In a piece reflecting on the relevance of odour kits for perfume professional ‘noses’, Latour (2004) uses the notion of articulation to discuss the process of “being affected by differences” (p.210) in a broad non-linguistic sense, which he dims are neither just ‘words’ nor ‘objects’ out there, but what he addresses as propositions. Expounding on this process, he argues:
“To say that odours are propositions articulated in part by the training session, the odour kit and all the other institutions, is not to say that they are ‘things’ – primary qualities – named in ‘words’ by the (arbitrary or socially constrained) labelling activity of a human subject. This is the key philosophical difference […] The articulation of the perfumes does something to the odours themselves, which is at once obvious if one takes into account the enormous mass of transformations they undergo in the hands of the chemical industry and fashion cultures, and hard to swallow since we risk losing the obstinate obduracy of chemicals which are ‘out there’ whatever we, humans, do to them” (p.212)
Tasting, in a nutshell, cannot be disentangled from the process of valuation nor the things being valued, because in valorising we come to render the world articulate. The relevant feature of articulation is that it also appears as a crucial evaluative criterion, since what matters is whether these propositions and the socio-material practices through which they are being proposed are interesting or not, that is, whether they enable to register differences or nuances in relevant ways:
“Fecundity, productivity, richness, originality are crucial features of a good articulation […] ‘Boring’, ‘repetitive’, ‘redundant’, ‘inelegant’, ‘simply accurate’, ‘sterile’, are all adjectives that designate a bad articulation” (p.215).
Peculiarly, in Latour’s terms, interest as a criterion of appreciation is not only in the eye of the beholder, but in the devices and the process devised to render differences articulate. Interest should also be maximised in the things being valued, since it might also mean providing the chances to show their own interests: that is, maximising the possibility of the things under valuation to resist to the very valuations, forcing those who evaluate to further increase the nuances…

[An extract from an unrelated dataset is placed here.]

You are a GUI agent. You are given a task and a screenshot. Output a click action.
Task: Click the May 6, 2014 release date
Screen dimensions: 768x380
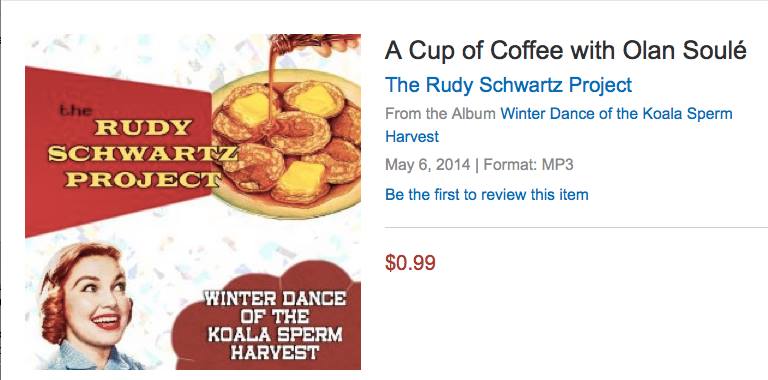[x=428, y=165]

How could our project invent devices enabling us to make the nuances of the multimodal projects proliferate, as well as to articulate their contrasts and distinctive features, also making these projects grow in articulation as we appreciate them? Put otherwise, through which kinds of practices might we grant a more nuanced life to these projects? In our first steps, the reflective process of developing a ‘metadata sheet’ and our meetings to discuss lists of projects and their approaches appear to hold such a potential. But will it be enough? What criteria of appreciation of multimodal projects might these practices enable us to practice? Put otherwise, what forms of anthropological practice might we be helping to articulate in doing so?
References
Callon, Michel, Cécile Méadel, and Vololona Rabeharisoa. “The Economy of Qualities.” Economy and Society 31, no. 2 (January 2002): 194–217.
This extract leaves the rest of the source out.